Multilingual Language Models (MLLMs) have revolutionized natural language processing by enabling cross-lingual understanding and generation. However, significant performance disparities persist across languages, particularly for low-resource languages.

This paper conducts a comprehensive analysis of 12 key features that drive MLLM performance across 204 languages.

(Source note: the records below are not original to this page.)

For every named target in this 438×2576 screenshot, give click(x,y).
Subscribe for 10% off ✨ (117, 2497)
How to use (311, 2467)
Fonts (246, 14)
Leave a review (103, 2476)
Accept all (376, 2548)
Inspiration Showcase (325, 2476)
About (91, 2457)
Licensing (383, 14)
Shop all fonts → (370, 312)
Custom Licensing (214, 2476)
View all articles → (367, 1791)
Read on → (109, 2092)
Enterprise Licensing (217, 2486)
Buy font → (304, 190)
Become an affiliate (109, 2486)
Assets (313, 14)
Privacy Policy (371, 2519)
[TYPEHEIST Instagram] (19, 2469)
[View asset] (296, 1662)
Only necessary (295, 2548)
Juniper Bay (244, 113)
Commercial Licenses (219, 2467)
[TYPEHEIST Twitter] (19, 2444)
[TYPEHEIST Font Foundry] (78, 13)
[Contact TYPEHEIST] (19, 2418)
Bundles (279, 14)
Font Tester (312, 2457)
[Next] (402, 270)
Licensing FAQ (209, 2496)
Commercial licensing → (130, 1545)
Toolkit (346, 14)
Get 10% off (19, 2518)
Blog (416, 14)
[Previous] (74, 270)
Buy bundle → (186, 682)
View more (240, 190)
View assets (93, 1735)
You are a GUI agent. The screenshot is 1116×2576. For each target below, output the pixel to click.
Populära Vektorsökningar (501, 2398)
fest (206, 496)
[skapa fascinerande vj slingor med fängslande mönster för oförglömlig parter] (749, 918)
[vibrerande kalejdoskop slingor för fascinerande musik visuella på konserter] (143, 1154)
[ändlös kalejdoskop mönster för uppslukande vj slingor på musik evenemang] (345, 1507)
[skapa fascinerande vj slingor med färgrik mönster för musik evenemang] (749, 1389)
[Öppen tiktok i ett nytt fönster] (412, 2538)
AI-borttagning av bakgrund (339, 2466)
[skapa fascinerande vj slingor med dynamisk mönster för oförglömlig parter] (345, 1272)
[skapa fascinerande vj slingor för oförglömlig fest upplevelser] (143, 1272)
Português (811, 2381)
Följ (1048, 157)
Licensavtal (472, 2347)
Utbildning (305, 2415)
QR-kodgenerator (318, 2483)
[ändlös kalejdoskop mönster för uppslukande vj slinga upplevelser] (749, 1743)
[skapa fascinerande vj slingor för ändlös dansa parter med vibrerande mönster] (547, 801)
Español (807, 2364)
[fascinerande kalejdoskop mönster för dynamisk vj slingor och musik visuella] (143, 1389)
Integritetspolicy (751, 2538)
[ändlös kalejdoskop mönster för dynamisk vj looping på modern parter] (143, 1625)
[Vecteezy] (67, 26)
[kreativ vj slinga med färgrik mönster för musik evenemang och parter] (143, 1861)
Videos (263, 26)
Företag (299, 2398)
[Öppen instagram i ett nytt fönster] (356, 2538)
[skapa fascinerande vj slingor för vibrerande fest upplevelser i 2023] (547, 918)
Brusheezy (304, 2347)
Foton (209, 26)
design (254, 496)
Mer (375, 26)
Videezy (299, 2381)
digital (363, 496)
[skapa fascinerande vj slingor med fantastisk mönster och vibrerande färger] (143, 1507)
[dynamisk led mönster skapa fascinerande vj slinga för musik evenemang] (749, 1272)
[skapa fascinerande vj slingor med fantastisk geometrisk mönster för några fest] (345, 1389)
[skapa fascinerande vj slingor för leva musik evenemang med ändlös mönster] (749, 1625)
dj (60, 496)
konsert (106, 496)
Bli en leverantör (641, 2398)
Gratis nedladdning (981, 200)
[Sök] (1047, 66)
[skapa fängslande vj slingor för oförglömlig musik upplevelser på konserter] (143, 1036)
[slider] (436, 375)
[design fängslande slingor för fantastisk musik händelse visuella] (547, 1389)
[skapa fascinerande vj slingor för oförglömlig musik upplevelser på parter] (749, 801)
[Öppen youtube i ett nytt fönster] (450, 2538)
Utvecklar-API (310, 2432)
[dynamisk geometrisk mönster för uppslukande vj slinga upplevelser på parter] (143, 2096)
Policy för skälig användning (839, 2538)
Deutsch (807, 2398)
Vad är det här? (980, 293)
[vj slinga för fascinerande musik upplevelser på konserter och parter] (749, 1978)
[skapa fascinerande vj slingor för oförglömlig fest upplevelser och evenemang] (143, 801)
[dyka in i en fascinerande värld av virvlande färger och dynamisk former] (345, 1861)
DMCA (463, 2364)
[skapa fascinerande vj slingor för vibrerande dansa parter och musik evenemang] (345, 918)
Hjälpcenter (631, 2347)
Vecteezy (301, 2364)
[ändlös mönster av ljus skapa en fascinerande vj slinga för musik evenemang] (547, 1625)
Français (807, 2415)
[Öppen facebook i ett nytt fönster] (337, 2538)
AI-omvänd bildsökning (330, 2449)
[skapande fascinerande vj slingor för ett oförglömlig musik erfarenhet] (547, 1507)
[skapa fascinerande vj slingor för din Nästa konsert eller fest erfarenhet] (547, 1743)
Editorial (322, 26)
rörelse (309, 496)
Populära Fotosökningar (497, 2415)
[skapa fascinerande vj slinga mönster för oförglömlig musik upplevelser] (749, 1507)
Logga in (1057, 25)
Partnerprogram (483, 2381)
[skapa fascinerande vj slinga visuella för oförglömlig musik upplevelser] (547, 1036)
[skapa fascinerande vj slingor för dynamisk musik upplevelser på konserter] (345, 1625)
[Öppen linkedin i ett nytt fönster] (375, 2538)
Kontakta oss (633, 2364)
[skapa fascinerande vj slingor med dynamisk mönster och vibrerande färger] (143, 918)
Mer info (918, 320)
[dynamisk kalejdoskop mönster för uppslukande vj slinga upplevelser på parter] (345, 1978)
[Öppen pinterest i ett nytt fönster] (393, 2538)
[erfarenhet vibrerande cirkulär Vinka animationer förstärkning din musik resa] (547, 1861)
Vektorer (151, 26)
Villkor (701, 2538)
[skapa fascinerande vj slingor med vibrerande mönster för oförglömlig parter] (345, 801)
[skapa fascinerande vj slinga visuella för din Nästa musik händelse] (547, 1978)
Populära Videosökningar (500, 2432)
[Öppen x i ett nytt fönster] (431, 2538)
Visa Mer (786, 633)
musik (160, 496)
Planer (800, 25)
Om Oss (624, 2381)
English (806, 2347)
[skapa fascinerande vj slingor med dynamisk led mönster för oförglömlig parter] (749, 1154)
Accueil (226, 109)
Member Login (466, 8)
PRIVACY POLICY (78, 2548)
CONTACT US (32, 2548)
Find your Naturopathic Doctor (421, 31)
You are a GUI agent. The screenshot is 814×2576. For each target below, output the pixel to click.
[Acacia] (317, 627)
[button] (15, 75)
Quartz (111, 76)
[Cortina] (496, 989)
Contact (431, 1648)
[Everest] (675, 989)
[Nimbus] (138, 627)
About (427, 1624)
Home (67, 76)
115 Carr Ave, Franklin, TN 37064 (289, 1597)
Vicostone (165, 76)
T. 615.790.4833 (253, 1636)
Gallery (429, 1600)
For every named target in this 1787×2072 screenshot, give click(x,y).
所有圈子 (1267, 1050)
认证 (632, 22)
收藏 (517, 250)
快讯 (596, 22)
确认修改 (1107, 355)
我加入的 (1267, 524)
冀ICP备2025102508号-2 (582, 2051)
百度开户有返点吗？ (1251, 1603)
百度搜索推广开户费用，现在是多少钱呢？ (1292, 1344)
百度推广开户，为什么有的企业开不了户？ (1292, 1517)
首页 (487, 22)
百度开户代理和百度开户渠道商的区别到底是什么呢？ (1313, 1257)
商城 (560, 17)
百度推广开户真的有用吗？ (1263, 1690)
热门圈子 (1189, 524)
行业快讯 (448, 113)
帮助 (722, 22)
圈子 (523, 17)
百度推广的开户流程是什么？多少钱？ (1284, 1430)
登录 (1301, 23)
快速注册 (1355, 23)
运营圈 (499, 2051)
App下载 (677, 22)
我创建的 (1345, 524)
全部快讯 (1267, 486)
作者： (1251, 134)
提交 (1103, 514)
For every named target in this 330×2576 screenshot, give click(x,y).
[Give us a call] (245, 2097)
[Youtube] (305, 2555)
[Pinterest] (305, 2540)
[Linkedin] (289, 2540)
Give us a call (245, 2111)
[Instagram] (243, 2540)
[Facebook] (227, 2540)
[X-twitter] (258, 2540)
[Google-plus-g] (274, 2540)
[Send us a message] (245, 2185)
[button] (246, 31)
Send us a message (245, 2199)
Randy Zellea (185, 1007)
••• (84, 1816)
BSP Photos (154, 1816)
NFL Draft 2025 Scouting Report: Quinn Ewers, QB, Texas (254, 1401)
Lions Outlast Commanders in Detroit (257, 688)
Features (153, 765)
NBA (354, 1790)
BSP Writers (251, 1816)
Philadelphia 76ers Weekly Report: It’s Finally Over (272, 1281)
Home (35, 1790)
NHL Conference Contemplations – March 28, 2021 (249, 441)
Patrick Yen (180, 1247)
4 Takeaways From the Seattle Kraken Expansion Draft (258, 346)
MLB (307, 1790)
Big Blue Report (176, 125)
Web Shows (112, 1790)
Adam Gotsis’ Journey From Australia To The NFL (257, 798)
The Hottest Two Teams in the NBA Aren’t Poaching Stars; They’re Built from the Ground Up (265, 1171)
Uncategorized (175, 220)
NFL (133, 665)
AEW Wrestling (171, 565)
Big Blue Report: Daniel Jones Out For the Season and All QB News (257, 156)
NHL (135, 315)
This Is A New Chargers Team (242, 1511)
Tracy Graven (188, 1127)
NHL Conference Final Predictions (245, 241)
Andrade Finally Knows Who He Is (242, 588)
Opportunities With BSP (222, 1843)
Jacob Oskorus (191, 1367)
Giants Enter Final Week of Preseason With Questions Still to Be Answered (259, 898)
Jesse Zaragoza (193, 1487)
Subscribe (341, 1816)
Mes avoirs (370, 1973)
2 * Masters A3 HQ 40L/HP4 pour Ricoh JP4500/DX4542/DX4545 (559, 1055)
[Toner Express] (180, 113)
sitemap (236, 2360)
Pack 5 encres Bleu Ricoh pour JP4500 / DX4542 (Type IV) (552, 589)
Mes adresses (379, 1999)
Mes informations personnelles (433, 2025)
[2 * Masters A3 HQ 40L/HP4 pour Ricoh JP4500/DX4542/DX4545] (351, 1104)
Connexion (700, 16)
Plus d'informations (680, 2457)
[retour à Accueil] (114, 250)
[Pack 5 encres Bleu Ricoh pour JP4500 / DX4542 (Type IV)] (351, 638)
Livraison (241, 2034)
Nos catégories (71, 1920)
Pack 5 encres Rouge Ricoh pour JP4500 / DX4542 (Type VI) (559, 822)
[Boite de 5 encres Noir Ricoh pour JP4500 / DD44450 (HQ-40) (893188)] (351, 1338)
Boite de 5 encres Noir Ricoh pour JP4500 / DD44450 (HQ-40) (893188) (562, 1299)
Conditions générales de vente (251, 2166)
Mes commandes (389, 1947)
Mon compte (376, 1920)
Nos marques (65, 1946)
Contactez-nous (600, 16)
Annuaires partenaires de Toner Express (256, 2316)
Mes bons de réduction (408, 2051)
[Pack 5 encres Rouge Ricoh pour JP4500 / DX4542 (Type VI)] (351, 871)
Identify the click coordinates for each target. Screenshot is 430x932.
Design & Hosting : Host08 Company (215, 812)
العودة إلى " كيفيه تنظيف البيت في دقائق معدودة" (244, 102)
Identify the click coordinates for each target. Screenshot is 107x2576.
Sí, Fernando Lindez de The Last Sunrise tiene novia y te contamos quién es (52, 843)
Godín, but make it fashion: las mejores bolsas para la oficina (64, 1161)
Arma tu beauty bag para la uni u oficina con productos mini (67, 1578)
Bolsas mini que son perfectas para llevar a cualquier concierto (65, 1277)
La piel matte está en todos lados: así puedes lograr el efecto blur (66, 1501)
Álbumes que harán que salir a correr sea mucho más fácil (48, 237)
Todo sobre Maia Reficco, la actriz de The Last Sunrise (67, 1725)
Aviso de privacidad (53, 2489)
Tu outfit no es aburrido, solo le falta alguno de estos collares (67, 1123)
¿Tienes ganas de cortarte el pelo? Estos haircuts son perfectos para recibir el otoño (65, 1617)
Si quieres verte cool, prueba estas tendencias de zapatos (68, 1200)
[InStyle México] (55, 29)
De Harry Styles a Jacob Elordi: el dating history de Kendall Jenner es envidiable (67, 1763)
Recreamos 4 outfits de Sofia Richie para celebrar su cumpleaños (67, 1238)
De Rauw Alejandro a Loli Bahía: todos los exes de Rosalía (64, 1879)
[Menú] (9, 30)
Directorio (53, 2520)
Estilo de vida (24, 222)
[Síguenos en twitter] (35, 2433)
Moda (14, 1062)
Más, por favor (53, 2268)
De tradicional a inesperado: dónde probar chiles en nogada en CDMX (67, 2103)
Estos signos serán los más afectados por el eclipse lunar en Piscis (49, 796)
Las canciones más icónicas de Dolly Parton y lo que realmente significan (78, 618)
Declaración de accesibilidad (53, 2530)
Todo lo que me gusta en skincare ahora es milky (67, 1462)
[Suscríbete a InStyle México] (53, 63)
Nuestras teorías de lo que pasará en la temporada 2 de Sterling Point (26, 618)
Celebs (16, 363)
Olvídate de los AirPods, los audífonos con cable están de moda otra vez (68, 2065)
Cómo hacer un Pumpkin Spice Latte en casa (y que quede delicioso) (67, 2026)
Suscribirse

By using regression models and SHAP values, we identify factors beyond data quantity that significantly impact model effectiveness, including:

  • Token Similarity: Highlights cross-lingual transfer facilitated by shared vocabulary.
  • Country Similarity: Demonstrates the influence of cultural and linguistic overlap.
  • Model Size and Pre-train Data Percentage: Confirm their central roles in determining performance.

We evaluate three prominent multilingual models (Bloom, BloomZ, XGLM) using:

  • SIB-200: For topic classification tasks.
  • Flores-200: For machine translation tasks.

Key Contributions

  1. Comprehensive Feature Analysis: Investigated 12 model and language-specific features.
  2. Dual Task Evaluation: Conducted classification (SIB-200) and translation (Flores-200) tasks across zero-shot and two-shot settings.
  3. Feature Importance Using SHAP: Quantified the impact of features driving performance disparities.
  4. Practical Insights: Offered guidelines to improve model performance for underrepresented languages.

Datasets

SIB-200 Dataset

  • Description: A topic classification benchmark for 204 languages.
  • Instances: 204 samples per language.
  • Source: Derived from Flores-200 and optimized for classification tasks.
  • Reference: SIB-200 Dataset.

Flores-200 Dataset

  • Description: A multi-way parallel corpus covering 204 languages.
  • Task: Machine translation (generation) benchmark.
  • Reference: Flores-200.

Features Analyzed

We explored 12 distinct features influencing MLLM performance:

Model-Specific Features:

  1. Model Size: Number of parameters.
  2. Pre-train Data Percentage: Proportion of pre-training data per language.
  3. Instruction Tuning Data: Additional fine-tuning data (specific to BloomZ).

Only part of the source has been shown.